Created on 4 April 2024, about 2 months ago
Updated 23 April 2024, about 1 month ago

Problem/Motivation

Various test modules use the state API to track things between the tested site and the test, after 📌 Use cache collector for state Needs review this creates race conditions, in combination with 🐛 Post-response task running (destructable services) are actually blocking; add test coverage and warn for common misconfiguration Fixed - because the state cache item is written as a post response task.

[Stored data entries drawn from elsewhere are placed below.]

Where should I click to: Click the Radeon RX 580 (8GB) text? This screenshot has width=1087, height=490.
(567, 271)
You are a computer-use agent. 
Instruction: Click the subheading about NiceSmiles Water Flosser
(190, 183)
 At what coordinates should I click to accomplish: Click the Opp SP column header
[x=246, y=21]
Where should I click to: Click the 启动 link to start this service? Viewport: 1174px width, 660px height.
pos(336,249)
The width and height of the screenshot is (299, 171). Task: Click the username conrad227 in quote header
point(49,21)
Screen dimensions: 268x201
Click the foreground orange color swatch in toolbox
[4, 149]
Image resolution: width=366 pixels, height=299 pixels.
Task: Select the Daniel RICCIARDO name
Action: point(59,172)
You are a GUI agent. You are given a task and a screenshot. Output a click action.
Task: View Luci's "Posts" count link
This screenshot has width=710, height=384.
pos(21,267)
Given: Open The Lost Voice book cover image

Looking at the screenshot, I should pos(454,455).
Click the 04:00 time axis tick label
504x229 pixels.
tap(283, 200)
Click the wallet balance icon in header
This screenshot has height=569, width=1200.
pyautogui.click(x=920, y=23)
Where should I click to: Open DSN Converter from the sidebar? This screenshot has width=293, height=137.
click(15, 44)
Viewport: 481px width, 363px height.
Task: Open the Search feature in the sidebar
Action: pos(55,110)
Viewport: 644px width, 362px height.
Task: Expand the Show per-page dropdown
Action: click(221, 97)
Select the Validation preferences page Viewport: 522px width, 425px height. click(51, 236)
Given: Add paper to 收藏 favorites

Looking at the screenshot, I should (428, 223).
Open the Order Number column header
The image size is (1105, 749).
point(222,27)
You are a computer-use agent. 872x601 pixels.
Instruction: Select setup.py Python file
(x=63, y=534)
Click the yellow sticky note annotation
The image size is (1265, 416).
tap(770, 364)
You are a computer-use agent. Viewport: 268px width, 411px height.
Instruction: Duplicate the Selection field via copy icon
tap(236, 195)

The race condition is as follows:

1. drupalGet(), state cache miss.
2. Test class, calls State:set(), which calls invalidate, but there's nothing to invalidate yet
3. request from #1 is still running end of request tasks, we get to updateCache() in CacheCollector, there was no cache at the beginning of the request, and there's still no cache now, so it just writes to the cache.
4. Test class calls drupalGet(), and this now gets a cache without whatever happened in #2.

State has an explicit race condition prevention mechanism when a request begins with a cache item, writes to it at the end of the request, but it's been upated in-between. However, it doesn't handle the case when there is a cache miss at the beginning of the request and the cache is invalidated again before it tries to write.

This case would be extremely unlikely on a real site - you usually either have an empty cache after an invalidation, in which case it's safe to write, or you have a non-empty cache before an invalidation, in which case we already handle it, but the 'clean' environment of the test means we're reproducing it in a fraction of test runs.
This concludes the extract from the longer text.